Texte à lire ▸
──────────

Preview BD: Découvrez dix planches de «Ligne B», récit de la violence urbaine
BD•Les éditions Casterman et «20 Minutes» ont le plaisir de vous présenter une fiction sur le «pétage de plombs» d’un banlieusard…Olivier Mimran
«La promiscuité, ça sent le fromage», chantait Oui Oui (le groupe de Michel Gondry) dans «Ma maison» en 1989. Dans les agglomérations urbaines, la promiscuité sentirait plutôt le soufre. Les émeutes de 2005 en furent la malheureuse mais inévitable illustration. Et ces évènements sont précisément le point de départ de la première BD d’un jeune auteur qui s’interroge sur la violence sous-jacente dans les grandes villes. Interrogé par 20 Minutes, Julien Revenu raconte la genèse de cet album en partie autobiographique. Retrouvez son témoignage à la suite de la preview ci-dessous. Bonne lecture!
Résumé: Automne 2005. Emeutes dans les banlieues françaises. L’état d’urgence est déclaré. Au bout de la ligne B du RER, Laurent vend des téléphones portables dans un centre commercial. Il a une petite fille qu’il adore. En dehors d’elle, sa vie n’est qu’une longue suite d’humiliations: son patron l’exploite et le méprise, sa femme le couvre de reproches et voilà qu’il se fait racketter dans les transports en commun. Sauf que cette fois, c’est l’agression de trop! Laurent ne veut plus se laisser faire, il décide de prendre sa vie en main: désormais, le prédateur, ce sera lui! Du moins, c’est ce qu’il croit…
Criant de vérité
«Pour mon premier album, j'ai eu envie d'écrire une histoire qui s'inscrive dans le réel», révèle Julien Revenu. Pari réussi, car quiconque vivant ou ayant vécu en banlieue parisienne (ou dans celle de n’importe quelle grande ville française) sera confondu par la justesse des us et coutumes reproduits dans Ligne B: toutes les «populations» y sont représentées avec crudité, des bobos aux loubards, des flamboyants aux anonymes… On a l’impression de croiser son voisin à chaque coin de page! Ça témoigne d’un grand sens de l’observation chez un auteur «ayant grandi en banlieue parisienne dans les années 2000». Et même s’il affirme que son album est une fiction, «il contient des événements dont j'ai été témoin, ou que moi-même et mes proches avons vécu.»
Le climax du récit, à savoir le «pétage de plombs» de son personnage principal, est heureusement moins commun. Pour autant, cette violence sourde qui habiterait de nombreux individus dans des zones de sur-concentration populationnelle est crédible: «A ce niveau de densité humaine, les inévitables frictions entre les individus peuvent créer des étincelles», dénonce Julien Revenu. «Et je pense que nous avons tous une bonne charge de poudre à canon au fond de nous, car l'être humain est capable du meilleur comme du pire».

──────────

Enregistrements extraits ▸
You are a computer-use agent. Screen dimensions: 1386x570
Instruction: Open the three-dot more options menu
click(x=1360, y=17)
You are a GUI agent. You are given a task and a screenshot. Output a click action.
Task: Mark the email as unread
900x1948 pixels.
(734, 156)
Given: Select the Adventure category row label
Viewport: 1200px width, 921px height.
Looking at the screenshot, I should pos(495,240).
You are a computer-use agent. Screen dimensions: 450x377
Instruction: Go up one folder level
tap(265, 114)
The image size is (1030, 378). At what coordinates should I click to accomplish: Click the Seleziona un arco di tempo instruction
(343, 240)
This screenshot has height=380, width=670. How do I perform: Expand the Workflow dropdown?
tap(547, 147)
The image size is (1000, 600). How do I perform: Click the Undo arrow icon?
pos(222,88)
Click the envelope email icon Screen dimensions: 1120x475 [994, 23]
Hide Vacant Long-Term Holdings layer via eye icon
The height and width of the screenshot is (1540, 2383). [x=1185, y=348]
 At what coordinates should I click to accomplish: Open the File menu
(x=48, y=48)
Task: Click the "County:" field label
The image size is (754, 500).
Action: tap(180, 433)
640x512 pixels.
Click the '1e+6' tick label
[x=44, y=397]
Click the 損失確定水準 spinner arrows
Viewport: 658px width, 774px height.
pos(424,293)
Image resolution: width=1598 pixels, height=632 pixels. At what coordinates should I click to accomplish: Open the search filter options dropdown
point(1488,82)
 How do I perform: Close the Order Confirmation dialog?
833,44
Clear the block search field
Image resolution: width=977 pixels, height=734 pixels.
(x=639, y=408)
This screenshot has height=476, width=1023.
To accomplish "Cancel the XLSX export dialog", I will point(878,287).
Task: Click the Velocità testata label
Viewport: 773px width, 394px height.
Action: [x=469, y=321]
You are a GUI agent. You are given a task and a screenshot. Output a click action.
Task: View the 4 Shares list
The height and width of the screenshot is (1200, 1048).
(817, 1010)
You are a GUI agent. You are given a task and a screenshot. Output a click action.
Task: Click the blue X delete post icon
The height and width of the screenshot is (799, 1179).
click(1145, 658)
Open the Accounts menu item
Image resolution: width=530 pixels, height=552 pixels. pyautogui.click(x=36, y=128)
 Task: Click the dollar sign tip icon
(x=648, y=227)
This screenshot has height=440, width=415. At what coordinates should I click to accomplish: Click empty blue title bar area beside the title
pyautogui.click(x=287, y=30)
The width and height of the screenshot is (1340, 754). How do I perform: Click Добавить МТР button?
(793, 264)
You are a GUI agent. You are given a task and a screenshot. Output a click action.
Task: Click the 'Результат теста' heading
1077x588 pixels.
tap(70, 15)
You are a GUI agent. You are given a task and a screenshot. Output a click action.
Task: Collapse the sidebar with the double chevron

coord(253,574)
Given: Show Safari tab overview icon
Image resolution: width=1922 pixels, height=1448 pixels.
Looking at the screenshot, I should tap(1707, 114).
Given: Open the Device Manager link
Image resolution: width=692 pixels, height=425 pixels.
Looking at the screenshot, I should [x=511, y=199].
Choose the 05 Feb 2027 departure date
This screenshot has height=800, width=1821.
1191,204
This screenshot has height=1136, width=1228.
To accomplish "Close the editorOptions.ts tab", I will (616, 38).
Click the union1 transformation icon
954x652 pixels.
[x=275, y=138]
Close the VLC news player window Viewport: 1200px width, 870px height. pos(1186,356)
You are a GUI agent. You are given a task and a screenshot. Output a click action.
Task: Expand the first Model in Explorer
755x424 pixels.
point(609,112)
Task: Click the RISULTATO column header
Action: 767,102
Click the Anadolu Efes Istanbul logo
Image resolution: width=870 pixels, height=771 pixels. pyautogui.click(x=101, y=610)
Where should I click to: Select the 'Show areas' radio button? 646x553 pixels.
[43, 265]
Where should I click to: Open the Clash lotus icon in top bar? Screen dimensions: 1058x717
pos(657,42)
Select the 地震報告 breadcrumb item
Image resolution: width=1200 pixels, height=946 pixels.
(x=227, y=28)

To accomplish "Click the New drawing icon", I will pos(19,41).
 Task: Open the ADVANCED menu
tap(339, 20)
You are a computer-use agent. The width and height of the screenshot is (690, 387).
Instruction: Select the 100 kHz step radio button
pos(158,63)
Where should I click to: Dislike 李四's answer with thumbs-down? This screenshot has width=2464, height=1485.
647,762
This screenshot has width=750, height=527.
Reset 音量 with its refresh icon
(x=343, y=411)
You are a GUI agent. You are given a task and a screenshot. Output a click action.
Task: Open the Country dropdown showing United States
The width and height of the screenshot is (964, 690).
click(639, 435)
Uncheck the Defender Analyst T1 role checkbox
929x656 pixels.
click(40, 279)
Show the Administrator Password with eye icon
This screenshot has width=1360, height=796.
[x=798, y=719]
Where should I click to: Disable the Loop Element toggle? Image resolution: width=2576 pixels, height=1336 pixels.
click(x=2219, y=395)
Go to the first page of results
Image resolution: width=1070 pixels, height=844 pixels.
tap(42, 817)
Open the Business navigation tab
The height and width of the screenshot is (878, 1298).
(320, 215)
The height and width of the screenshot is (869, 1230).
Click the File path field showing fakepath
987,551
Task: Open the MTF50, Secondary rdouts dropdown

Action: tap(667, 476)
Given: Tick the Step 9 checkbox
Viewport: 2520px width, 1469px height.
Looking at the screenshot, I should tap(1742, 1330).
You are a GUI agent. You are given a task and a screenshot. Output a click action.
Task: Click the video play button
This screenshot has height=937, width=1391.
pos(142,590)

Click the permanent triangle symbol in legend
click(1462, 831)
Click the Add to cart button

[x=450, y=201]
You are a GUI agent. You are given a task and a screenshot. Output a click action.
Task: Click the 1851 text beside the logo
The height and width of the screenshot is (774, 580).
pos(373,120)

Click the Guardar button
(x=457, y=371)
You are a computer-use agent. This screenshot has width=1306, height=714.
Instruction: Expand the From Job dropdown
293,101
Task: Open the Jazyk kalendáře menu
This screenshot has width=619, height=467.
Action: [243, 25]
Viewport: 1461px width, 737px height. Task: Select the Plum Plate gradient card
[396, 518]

──────────

À compléter ▸
- A) Dites si chacune de ces affirmations correspond à l'article sur la BD «Ligne B», en répondant oui ou non et en citant les mots du texte qui le prouvent : (i) Laurent vend des téléphones portables dans un centre commercial ; (ii) Julien Revenu a grandi en banlieue lyonnaise ; (iii) «Ligne B» est le troisième album de son auteur.
- B) Poursuivez l'article sur la BD «Ligne B» à partir de sa dernière phrase.
Les enregistrements n'ont aucun lien avec l'article sur la BD «Ligne B».

Les réponses ▸
- A)
(i) Oui : «Laurent vend des téléphones portables dans un centre commercial».
(ii) Non : «ayant grandi en banlieue parisienne dans les années 2000».
(iii) Non : «la première BD d’un jeune auteur».

- B)
Des camouflets au camouflage
Et le pire, chez le héros de Ligne B, se traduit par une métamorphose totale. D’abord physique, puisque comme le Travis du film Taxi Driver (Martin Scorsese, 1976), il se rase la tête et troque son costard-cravate contre un blouson ample façon Bomber. Puis morale, lorsqu’il décide de désormais répondre à la violence par la violence… un vœu pieux, toutefois, car on ne va pas (sans peine) contre sa nature.
Ligne B fait d’ailleurs aussi penser à un autre film: Chute libre, de Joël Schumacher (1993), dans lequel Michael Douglas interprète un cadre qui, suite à une série de mauvaises rencontres, se laisse aller à un déchaînement de sauvagerie. «Le point de départ et les personnages peuvent effectivement se ressembler», concède Julien Revenu, «mais dans Ligne B se rajoute le thème du travestissement. Mon personnage se grime en lascar pour échapper à ses agresseurs. C'est alors qu'il se rend compte du poids des regards dans notre société et se retrouve pris à son propre piège. Comme dans une pièce de Marivaux, il se retrouve prisonnier de son masque.»
Un regard sociologique
Même si son propos n’est que de dénoncer une certaine réalité, ce genre d’album, cru, direct, ne risque-t-il pas d’alimenter les fantasmes de certains extrêmistes? «J'essaie seulement de montrer ce qu'est le cycle infernal de cette violence qui dure depuis des décennies en banlieue», se défend l’auteur. «La violence symbolique de l'exclusion conduit à la violence physique de la révolte, qui accentue encore l'exclusion etc. Il faut casser ce cercle vicieux qui détruit tout et tout le monde. Mais pour ça il faut en parler et ne pas laisser ce sujet en pâture à l'extrême-doite…».
Captivant car dérangeant, Ligne B est une réussite d’autant plus admirable qu’il s’agit d’une première oeuvre! Car Julien Revenu, frais émoulu de l'Ecole des Arts Décoratifs de Strasbourg, n’avait jusqu’alors réalisé que du dessin de presse et des illustrations pédagogiques pour des associations de lutte contre les discriminations. «Enfin, entre-temps, je maturais quand même le projet Ligne B», sourit-il. En tout cas, s’il continue à produire des récits aussi aboutis, celui qui s’avoue humblement «fan du japonais Otomo, du français Manu Larcenet, du suisse Frédérik Peeters et de l’américain Craig Thomson» n’aura pas longtemps à rougir face à ses illustres pairs.